[Source excerpt]

Gotham KnightThe list of compers for the latest full-length animated Batman film reads like a who’s who of animation composition. Rather than a single composer, Warner Brothers Animation chose to pool together a roster of talent to give the film – really a collection of short segments – more variation and life. Since each segment of the film is a separate story (with separate writers and directors) it was a wise choice, giving the feature – and the score - more surprising twists and turns than it may have otherwise enjoyed.

The first composer presented on the score is Christopher Drake (Wonderwoman and Hellboy Animated). In the liner notes, Drake gives a moving account of meeting Batman voice Kevin Conroy as a young man and his mother declaring that they would one day work together. Well, luckily for Drake, and listenrs everywhere, his dream has become a reality. But Drake’s opening work for the segment “Have I Got A Story For You” is a bit too haphazard and eclectic to really leave an impression. The opening track alone, with its five titles (“Main Titles / Intro / Interlude / Punk Skater / Trouble At The Dock”) feels too much like five songs in one to enjoy. The minute a rhythm begins to catch on, the vibe changes. The majority of this first segment is like that. Drake’s work in the segment “In Darkness Dwells” is more rooted and showcases Drake’s true talent. He describes this section as belonging to the “Nolanverse” of the Batman lore and works with the themes created in the music for Batman Begins and The Dark Knight. The five songs in this segment are downright Batman-y.

[Records supplied]
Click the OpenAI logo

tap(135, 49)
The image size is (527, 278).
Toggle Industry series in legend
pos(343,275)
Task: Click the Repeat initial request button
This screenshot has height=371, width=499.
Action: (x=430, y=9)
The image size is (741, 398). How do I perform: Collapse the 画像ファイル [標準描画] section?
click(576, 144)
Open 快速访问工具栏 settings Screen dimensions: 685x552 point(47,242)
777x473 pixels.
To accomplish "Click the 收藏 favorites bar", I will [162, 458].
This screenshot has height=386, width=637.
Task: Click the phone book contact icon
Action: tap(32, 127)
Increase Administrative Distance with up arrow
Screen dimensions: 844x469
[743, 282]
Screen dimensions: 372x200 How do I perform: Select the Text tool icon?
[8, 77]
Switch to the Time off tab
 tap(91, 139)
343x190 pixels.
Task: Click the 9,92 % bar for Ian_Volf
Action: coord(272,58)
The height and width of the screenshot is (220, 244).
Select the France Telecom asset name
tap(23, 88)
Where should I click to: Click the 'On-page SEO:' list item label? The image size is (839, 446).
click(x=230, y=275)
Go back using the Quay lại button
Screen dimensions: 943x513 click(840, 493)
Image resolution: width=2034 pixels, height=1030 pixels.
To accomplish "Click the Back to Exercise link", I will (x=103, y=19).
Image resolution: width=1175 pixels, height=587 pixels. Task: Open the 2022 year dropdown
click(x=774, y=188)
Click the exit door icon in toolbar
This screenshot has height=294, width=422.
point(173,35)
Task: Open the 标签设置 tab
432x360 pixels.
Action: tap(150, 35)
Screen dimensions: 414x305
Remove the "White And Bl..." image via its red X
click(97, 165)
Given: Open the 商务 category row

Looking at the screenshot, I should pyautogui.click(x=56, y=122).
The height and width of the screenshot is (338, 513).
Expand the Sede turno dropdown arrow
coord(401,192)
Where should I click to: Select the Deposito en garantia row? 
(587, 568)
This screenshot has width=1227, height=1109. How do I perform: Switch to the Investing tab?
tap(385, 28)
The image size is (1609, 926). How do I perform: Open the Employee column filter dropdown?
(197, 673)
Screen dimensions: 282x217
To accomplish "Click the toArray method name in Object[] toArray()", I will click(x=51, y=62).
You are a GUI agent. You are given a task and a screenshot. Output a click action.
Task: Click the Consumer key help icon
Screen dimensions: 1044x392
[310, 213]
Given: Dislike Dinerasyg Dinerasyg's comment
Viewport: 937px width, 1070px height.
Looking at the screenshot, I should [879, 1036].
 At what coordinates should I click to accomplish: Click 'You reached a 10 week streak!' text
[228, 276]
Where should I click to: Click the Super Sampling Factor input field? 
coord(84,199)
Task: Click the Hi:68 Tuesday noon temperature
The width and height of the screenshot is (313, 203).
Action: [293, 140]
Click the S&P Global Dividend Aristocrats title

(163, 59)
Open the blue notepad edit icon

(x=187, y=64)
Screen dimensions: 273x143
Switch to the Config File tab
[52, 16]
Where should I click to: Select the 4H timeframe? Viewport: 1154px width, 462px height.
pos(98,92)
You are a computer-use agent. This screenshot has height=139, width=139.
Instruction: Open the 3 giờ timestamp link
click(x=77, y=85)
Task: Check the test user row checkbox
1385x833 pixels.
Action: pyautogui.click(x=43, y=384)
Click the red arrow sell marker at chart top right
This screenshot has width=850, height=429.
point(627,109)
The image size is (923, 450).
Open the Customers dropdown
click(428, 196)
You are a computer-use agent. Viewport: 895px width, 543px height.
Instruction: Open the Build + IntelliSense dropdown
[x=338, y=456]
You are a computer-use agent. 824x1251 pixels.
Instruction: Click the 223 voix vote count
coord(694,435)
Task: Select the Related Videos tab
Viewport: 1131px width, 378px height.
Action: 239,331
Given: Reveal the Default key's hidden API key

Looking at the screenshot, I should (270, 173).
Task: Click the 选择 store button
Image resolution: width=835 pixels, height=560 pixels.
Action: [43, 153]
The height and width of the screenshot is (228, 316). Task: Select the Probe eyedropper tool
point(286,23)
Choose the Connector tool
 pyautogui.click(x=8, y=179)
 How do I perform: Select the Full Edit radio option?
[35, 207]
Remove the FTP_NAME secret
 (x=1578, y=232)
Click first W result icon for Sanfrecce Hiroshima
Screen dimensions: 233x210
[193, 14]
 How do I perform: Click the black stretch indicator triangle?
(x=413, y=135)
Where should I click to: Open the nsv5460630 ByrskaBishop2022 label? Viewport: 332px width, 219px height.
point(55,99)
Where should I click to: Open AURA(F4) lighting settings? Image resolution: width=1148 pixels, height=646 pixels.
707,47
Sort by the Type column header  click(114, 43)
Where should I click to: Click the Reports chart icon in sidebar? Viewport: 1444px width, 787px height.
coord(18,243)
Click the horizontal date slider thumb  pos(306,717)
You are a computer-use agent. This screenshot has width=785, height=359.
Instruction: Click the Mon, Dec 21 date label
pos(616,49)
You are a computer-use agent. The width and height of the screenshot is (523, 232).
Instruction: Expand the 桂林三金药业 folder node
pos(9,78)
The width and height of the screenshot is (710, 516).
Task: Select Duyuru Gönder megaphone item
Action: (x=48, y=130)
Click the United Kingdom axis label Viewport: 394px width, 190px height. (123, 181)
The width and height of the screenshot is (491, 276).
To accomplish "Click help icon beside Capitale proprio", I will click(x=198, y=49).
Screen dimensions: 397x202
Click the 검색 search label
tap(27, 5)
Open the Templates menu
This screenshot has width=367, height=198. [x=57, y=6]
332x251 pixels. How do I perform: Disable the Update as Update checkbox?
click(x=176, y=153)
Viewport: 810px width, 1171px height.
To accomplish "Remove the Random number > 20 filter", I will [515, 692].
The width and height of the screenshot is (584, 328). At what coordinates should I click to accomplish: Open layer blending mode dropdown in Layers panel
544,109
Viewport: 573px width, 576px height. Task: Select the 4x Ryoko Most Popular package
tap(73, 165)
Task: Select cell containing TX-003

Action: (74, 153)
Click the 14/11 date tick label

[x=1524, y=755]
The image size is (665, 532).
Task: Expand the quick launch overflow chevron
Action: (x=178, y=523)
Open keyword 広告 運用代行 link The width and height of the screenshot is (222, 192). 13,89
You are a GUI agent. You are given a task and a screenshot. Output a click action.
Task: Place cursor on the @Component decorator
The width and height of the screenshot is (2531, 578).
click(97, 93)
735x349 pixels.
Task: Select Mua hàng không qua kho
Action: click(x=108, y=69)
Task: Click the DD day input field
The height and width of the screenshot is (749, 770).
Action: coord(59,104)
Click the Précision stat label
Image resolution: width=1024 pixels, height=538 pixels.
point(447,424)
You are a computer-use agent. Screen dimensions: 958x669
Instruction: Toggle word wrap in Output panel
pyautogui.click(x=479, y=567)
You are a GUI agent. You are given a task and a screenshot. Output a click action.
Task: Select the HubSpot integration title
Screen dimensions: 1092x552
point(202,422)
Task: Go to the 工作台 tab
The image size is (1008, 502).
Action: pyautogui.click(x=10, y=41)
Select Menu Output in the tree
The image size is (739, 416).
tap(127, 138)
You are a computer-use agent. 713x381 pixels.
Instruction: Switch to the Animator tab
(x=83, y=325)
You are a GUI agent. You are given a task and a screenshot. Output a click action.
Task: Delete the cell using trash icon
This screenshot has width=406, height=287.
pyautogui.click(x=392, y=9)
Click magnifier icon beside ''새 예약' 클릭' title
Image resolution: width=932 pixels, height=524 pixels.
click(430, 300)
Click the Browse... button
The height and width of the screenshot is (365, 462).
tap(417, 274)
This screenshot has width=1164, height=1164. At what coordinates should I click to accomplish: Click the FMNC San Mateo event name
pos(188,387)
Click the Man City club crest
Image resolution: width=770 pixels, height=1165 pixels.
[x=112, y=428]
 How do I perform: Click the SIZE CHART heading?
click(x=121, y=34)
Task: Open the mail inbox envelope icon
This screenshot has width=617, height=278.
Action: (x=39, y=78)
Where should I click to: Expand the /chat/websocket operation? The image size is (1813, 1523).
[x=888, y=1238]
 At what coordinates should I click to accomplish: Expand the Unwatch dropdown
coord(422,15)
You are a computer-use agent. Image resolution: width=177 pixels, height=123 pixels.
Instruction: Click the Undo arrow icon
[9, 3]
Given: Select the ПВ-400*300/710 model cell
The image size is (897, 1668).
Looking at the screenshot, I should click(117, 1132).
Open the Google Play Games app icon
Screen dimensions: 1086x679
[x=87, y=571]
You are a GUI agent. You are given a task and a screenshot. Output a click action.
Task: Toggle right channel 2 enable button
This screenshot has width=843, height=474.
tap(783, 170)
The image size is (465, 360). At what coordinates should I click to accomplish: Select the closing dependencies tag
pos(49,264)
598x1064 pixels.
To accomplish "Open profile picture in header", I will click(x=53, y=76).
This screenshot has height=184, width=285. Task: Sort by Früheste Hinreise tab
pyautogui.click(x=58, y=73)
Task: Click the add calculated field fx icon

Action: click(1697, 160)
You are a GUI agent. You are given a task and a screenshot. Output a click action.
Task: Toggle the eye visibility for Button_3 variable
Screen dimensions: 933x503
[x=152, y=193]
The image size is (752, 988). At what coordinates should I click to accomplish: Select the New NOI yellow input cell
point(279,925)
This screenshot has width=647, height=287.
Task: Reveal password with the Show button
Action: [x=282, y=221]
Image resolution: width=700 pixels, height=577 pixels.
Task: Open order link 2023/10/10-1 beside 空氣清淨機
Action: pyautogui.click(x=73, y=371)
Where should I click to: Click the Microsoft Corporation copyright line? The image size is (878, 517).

[Work to complete]
A: From the Gotham Knight score review, copy the part that opens with the words containing "Gotham KnightThe list of" and closes with "have otherwise enjoyed.".
B: According to the Gotham Knight score review, why was hiring several composers instead of one a wise choice? Answer in one to three sentences.

[Task responses]
A:
Gotham KnightThe list of compers for the latest full-length animated Batman film reads like a who’s who of animation composition. Rather than a single composer, Warner Brothers Animation chose to pool together a roster of talent to give the film – really a collection of short segments – more variation and life. Since each segment of the film is a separate story (with separate writers and directors) it was a wise choice, giving the feature – and the score - more surprising twists and turns than it may have otherwise enjoyed.

B: Each segment of the film is a separate story with its own writers and directors. Using several composers gave the feature and its score more surprising twists and turns than it might otherwise have had.